→ **TASK STATEMENT**
When the line containing "Task: Tap the 8000 frequency axis label" is reached, include it and end there; set down verbatim every line before it, starting at the top of the records.
*** MATERIAL FOR THE TASK ***
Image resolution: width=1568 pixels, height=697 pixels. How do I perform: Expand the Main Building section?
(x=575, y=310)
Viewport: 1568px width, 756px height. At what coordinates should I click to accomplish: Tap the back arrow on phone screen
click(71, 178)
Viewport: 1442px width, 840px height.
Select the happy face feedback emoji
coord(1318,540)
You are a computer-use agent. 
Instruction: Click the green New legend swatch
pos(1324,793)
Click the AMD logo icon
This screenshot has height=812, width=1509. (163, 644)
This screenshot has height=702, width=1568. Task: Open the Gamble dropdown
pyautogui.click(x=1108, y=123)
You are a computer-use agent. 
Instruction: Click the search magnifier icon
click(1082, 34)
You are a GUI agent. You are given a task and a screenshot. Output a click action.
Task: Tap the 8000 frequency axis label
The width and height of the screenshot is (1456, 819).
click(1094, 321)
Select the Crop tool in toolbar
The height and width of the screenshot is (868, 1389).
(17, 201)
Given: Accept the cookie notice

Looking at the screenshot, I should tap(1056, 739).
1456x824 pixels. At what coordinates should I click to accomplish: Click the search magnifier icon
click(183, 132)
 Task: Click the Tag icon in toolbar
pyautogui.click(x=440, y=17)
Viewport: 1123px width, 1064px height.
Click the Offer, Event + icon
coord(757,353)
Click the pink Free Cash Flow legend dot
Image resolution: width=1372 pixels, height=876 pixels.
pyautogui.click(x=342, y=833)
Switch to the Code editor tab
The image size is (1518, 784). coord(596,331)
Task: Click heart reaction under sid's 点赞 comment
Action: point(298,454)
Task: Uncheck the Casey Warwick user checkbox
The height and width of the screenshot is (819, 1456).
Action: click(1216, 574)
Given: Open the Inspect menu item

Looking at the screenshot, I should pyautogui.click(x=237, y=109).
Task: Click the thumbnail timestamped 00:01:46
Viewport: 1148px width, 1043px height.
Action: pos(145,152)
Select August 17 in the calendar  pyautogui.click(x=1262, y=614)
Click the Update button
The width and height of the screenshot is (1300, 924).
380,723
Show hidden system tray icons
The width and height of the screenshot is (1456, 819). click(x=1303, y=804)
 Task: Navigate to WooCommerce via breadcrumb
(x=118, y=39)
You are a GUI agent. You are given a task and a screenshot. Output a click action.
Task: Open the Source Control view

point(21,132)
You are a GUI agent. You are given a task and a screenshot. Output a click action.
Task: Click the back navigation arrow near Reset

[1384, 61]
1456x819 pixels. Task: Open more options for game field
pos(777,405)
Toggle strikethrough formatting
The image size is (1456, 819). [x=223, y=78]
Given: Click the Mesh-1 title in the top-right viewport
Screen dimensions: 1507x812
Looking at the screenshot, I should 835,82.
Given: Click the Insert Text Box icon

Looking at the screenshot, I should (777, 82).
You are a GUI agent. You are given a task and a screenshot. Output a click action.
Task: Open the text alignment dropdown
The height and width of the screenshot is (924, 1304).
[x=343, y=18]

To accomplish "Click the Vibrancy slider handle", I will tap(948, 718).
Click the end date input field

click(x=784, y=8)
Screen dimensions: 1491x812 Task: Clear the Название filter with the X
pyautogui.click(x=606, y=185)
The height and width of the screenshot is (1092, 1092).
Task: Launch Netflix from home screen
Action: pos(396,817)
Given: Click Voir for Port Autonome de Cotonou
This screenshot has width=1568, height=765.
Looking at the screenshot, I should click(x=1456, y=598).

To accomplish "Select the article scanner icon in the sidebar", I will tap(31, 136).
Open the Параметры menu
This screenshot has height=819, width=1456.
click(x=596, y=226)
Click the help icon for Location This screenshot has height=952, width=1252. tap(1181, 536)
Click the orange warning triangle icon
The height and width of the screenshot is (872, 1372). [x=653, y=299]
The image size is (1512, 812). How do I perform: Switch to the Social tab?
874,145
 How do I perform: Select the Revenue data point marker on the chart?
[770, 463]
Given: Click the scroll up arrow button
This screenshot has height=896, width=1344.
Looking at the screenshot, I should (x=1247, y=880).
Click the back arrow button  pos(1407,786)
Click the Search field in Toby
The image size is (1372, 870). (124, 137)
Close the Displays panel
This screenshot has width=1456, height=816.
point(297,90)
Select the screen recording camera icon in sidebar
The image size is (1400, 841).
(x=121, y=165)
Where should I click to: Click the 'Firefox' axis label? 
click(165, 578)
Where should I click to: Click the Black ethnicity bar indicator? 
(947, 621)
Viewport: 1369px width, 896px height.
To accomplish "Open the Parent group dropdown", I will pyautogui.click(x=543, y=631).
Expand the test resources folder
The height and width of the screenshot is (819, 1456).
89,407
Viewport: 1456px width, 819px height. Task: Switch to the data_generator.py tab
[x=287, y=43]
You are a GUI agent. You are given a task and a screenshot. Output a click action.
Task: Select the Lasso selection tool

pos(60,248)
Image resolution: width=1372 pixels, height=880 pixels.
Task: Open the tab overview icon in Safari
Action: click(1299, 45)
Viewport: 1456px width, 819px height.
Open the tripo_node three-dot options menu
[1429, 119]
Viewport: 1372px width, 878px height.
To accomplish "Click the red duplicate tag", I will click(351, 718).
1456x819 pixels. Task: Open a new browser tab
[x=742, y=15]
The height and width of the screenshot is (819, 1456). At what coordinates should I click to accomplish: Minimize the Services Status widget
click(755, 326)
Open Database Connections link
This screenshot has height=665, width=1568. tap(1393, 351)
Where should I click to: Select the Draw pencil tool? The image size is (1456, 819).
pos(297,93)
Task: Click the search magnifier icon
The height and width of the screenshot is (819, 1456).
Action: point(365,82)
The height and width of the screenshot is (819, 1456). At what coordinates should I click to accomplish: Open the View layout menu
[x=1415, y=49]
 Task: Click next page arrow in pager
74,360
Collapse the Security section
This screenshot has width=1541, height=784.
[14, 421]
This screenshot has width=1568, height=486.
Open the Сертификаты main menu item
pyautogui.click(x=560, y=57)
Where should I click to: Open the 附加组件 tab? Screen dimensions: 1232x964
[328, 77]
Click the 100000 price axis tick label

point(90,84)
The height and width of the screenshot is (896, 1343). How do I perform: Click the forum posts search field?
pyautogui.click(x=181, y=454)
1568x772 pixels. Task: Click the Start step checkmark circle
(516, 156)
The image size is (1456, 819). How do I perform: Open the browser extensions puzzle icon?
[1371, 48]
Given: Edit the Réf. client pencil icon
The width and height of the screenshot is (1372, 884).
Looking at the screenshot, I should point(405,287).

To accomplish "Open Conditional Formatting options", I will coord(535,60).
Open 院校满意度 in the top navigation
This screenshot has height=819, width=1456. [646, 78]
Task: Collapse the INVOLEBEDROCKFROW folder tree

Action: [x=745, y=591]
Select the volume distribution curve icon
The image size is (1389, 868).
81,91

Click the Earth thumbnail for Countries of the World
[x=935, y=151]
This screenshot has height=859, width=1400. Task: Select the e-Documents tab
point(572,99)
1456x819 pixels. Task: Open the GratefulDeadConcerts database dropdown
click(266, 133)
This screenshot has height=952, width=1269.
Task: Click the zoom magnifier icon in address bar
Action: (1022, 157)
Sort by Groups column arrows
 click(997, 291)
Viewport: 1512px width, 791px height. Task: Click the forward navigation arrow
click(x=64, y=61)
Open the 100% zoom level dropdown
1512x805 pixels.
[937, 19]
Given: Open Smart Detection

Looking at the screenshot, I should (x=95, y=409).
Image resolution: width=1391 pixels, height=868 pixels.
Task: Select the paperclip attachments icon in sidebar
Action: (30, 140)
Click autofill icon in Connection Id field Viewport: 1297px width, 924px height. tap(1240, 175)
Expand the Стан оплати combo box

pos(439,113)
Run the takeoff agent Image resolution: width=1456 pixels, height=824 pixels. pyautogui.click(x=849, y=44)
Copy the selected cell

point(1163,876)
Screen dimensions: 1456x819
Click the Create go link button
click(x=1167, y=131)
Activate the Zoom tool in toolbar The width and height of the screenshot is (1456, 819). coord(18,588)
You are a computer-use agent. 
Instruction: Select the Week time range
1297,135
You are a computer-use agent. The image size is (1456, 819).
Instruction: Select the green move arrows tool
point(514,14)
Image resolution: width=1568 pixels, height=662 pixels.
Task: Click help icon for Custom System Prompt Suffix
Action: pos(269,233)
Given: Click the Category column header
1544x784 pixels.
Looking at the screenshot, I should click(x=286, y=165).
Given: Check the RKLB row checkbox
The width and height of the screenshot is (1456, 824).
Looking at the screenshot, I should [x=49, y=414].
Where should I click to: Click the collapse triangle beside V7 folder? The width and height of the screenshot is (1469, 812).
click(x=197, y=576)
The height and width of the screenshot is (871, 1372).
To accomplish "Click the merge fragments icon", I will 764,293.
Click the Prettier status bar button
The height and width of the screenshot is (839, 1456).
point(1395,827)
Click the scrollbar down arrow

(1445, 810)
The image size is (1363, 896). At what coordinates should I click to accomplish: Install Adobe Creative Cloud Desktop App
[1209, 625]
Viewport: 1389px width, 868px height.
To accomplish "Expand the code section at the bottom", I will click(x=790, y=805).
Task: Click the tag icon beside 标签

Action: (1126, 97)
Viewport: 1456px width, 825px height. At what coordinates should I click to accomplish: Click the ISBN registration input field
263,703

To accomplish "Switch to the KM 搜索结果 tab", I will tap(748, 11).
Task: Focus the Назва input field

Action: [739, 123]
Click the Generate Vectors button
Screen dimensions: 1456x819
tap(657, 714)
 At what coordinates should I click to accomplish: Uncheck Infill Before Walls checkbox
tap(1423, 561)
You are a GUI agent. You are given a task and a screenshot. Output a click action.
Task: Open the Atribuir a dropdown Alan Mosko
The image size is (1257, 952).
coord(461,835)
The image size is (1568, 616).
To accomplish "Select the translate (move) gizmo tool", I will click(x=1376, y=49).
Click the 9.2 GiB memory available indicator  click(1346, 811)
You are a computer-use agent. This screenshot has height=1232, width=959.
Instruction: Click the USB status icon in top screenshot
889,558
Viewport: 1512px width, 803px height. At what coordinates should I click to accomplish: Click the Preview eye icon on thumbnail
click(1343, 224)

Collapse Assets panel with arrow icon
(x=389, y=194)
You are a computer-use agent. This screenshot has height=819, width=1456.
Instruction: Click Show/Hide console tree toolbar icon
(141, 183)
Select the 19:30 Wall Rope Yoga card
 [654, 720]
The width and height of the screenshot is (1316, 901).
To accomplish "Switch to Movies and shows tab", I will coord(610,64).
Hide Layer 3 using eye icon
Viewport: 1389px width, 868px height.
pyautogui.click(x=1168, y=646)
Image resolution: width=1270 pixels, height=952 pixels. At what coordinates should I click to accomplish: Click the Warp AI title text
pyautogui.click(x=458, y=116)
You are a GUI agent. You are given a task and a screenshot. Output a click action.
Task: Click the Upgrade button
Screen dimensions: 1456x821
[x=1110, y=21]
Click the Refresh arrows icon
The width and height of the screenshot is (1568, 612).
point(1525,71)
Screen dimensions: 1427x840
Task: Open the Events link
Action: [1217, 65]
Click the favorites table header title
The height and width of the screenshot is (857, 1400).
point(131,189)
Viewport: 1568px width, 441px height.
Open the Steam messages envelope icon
*** End of MATERIAL FOR THE TASK ***
→ **REPLY TO THE TASK**
Image resolution: width=1568 pixels, height=697 pixels. How do I perform: Expand the Main Building section?
(x=575, y=310)
Viewport: 1568px width, 756px height. At what coordinates should I click to accomplish: Tap the back arrow on phone screen
click(71, 178)
Viewport: 1442px width, 840px height.
Select the happy face feedback emoji
coord(1318,540)
You are a computer-use agent. 
Instruction: Click the green New legend swatch
pos(1324,793)
Click the AMD logo icon
This screenshot has height=812, width=1509. (163, 644)
This screenshot has height=702, width=1568. Task: Open the Gamble dropdown
pyautogui.click(x=1108, y=123)
You are a computer-use agent. 
Instruction: Click the search magnifier icon
click(1082, 34)
You are a GUI agent. You are given a task and a screenshot. Output a click action.
Task: Tap the 8000 frequency axis label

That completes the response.